* Work instructions:
1: In the passage on anthropocentric abstraction, rewrite the paragraph beginning "(p.88) This process of abstraction" as a short bulleted list that keeps its main facts.
2: Continue the passage on anthropocentric abstraction from its last sentence.

* Reading text:
There’s a general structure to that process of anthropocentric abstraction:

  • We start with a pattern instantiated by human peculiarities.

  • There is then a hierarchy of degrees of abstractions: what we are looking for is a degree of abstraction that preserves sufficiently many important features of the original phenomenon. It’s not too abstract and it’s not too focused on specific details. Call that ‘the abstractive sweet-spot’.

(p.88) This process of abstraction can be done bottom-up (starting with particular cases and working one’s way up) or top-down (starting with a general theory and working one’s way down to specific cases). Kripke’s strategy is the former: he starts with cases that we all agree are instances of reference, and then he builds a very thin theoretical framework on top of that. What he in effect does is give a brief sketch of how we humans typically do it, based on reflection on a few cases. He does not start by an a priori articulation of a general condition that has to be imposed on reference and then looking for human behaviour that satisfies those conditions. We will use the Kripkean bottom-up approach. We start with the assumption that an ML system is, say, a high risk detector. We then explore its history and we ask: what in that history corresponds to what we find in the human case? Does any of it match—at an appropriately abstract level—some of the components of what Kripke finds in the human case?

* Given data:
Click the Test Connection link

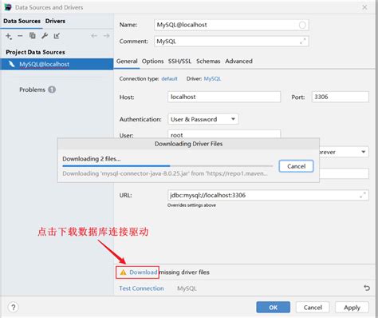click(x=141, y=288)
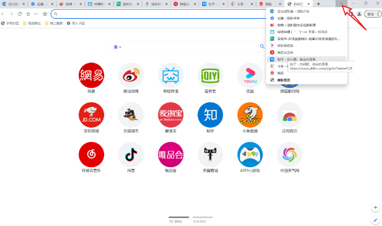This screenshot has width=382, height=226.
Task: Open the Bilibili TV shortcut icon
Action: click(171, 75)
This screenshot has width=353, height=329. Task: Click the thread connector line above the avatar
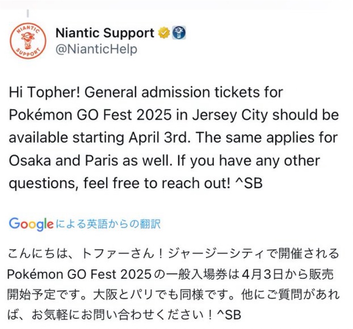pos(28,14)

* Responses in order:
1:
- Abstraction can be done bottom-up, starting with particular cases and working up, or top-down, starting with a general theory and working down to specific cases.
- Kripke works bottom-up. He starts with cases everyone agrees are instances of reference and builds a very thin theoretical framework on top of them. In effect, he sketches how humans typically refer.
- He does not begin by stating a priori general conditions on reference and then looking for human behavior that satisfies them.
- The Kripkean bottom-up approach is adopted here. It starts from the assumption that an ML system is, say, a high risk detector.
- It then explores that system's history for what corresponds to the human case and asks whether any of it matches, at an appropriately abstract level, the components Kripke finds in the human case.

2:
Schematic AI-Suitable Kripke-Style Metasemantics

In order to de-anthropocentrize the Kripkean story that the analogue of anchoring for AI systems is to be found in their neural net training, very roughly, our proposal is this:

SmartCredit’s outputs express the property of high risk because the training of SmartCredit’s neural network was done against the property of high risk, thereby anchoring the program to that property.

This is the coarse-grained answer, but the details will matter a great deal and they are in large part unsettled. Some of the relevant details involve how neural nets are trained:


  • A generic initial neural net is given samples from a large pool of training cases.

  • Each training case has been hand-coded (‘high risk’ versus ‘low risk’), for example by the programmers.

  • The AI’s output for the training case is then compared to the hand coding using some scoring function evaluating how well the AI classified the training case.

  • That score is then used to update the weightings of the node connections in the neural net.

Our suggestion is that SmartCredit’s outputs express the property of high risk because SmartCredit was given training cases that were hand-coded for being high risk lendees or low risk lendees, and was then scored highly for categorizing cases hand-coded high risk as high risk and scored poorly for categorizing cases hand-coded high risk as low risk. Its net is then adjusted on the basis of that score. After some (indefinite) number of iterations of this process, SmartCredit’s outputs gain representational content.

Here, in slogan form, is the proposal:

AI Anchoring: SmartCredit is anchored in high risk via a scoring function that scores well for matching high risk hand coding and low for not matching.

We think that this is a plausible starting point, but it’s just a schematic view right now, because there are a number of choice points that we’ll encounter as we think through the details of hand coding, of scoring functions, and of updating procedures.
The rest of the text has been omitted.